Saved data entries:
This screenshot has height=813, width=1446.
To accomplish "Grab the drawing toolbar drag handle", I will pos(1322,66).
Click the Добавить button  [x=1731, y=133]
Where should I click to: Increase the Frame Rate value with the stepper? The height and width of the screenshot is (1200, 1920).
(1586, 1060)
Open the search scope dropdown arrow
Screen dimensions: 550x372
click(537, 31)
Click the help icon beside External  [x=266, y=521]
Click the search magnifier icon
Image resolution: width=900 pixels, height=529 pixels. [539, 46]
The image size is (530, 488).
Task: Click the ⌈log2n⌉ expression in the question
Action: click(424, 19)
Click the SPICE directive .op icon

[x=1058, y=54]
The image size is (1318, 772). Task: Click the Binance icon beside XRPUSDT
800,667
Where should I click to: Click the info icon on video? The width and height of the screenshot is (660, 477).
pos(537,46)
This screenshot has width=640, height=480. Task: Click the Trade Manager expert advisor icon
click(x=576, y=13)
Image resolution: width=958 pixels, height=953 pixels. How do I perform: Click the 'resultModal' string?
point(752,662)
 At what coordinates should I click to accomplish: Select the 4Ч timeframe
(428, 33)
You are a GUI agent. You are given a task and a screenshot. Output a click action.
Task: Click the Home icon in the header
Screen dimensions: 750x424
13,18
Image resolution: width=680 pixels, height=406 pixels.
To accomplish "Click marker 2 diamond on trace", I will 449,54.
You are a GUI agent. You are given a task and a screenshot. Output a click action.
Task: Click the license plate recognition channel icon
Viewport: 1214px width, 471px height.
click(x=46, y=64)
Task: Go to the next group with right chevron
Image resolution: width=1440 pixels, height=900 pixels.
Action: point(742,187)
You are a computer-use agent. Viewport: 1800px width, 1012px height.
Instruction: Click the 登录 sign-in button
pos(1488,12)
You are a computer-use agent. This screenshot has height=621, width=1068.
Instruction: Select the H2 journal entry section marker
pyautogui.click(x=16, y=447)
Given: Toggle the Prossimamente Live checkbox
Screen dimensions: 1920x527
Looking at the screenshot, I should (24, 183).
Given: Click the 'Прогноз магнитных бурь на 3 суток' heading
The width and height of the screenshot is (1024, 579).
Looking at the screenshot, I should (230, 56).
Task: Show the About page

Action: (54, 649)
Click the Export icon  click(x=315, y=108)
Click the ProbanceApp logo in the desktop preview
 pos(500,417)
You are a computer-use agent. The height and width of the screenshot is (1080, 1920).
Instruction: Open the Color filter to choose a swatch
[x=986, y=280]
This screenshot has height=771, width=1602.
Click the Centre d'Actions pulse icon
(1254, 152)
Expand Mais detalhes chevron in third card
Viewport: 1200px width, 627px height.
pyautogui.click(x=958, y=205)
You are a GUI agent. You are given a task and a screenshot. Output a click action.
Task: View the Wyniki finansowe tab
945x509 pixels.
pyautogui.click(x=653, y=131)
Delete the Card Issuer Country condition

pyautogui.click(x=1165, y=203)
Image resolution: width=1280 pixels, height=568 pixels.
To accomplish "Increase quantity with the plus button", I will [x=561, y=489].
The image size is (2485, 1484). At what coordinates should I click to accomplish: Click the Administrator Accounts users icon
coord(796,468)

◆ Your goal
Transcribe every line of the listing above without any changes.

◆ Finished exercise
This screenshot has height=813, width=1446.
To accomplish "Grab the drawing toolbar drag handle", I will pos(1322,66).
Click the Добавить button  [x=1731, y=133]
Where should I click to: Increase the Frame Rate value with the stepper? The height and width of the screenshot is (1200, 1920).
(1586, 1060)
Open the search scope dropdown arrow
Screen dimensions: 550x372
click(537, 31)
Click the help icon beside External  [x=266, y=521]
Click the search magnifier icon
Image resolution: width=900 pixels, height=529 pixels. [539, 46]
The image size is (530, 488).
Task: Click the ⌈log2n⌉ expression in the question
Action: click(424, 19)
Click the SPICE directive .op icon

[x=1058, y=54]
The image size is (1318, 772). Task: Click the Binance icon beside XRPUSDT
800,667
Where should I click to: Click the info icon on video? The width and height of the screenshot is (660, 477).
pos(537,46)
This screenshot has width=640, height=480. Task: Click the Trade Manager expert advisor icon
click(x=576, y=13)
Image resolution: width=958 pixels, height=953 pixels. How do I perform: Click the 'resultModal' string?
point(752,662)
 At what coordinates should I click to accomplish: Select the 4Ч timeframe
(428, 33)
You are a GUI agent. You are given a task and a screenshot. Output a click action.
Task: Click the Home icon in the header
Screen dimensions: 750x424
13,18
Image resolution: width=680 pixels, height=406 pixels.
To accomplish "Click marker 2 diamond on trace", I will 449,54.
You are a GUI agent. You are given a task and a screenshot. Output a click action.
Task: Click the license plate recognition channel icon
Viewport: 1214px width, 471px height.
click(x=46, y=64)
Task: Go to the next group with right chevron
Image resolution: width=1440 pixels, height=900 pixels.
Action: point(742,187)
You are a computer-use agent. Viewport: 1800px width, 1012px height.
Instruction: Click the 登录 sign-in button
pos(1488,12)
You are a computer-use agent. This screenshot has height=621, width=1068.
Instruction: Select the H2 journal entry section marker
pyautogui.click(x=16, y=447)
Given: Toggle the Prossimamente Live checkbox
Screen dimensions: 1920x527
Looking at the screenshot, I should (24, 183).
Given: Click the 'Прогноз магнитных бурь на 3 суток' heading
The width and height of the screenshot is (1024, 579).
Looking at the screenshot, I should (230, 56).
Task: Show the About page

Action: (54, 649)
Click the Export icon  click(x=315, y=108)
Click the ProbanceApp logo in the desktop preview
 pos(500,417)
You are a computer-use agent. The height and width of the screenshot is (1080, 1920).
Instruction: Open the Color filter to choose a swatch
[x=986, y=280]
This screenshot has height=771, width=1602.
Click the Centre d'Actions pulse icon
(1254, 152)
Expand Mais detalhes chevron in third card
Viewport: 1200px width, 627px height.
pyautogui.click(x=958, y=205)
You are a GUI agent. You are given a task and a screenshot. Output a click action.
Task: View the Wyniki finansowe tab
945x509 pixels.
pyautogui.click(x=653, y=131)
Delete the Card Issuer Country condition

pyautogui.click(x=1165, y=203)
Image resolution: width=1280 pixels, height=568 pixels.
To accomplish "Increase quantity with the plus button", I will [x=561, y=489].
The image size is (2485, 1484). At what coordinates should I click to accomplish: Click the Administrator Accounts users icon
coord(796,468)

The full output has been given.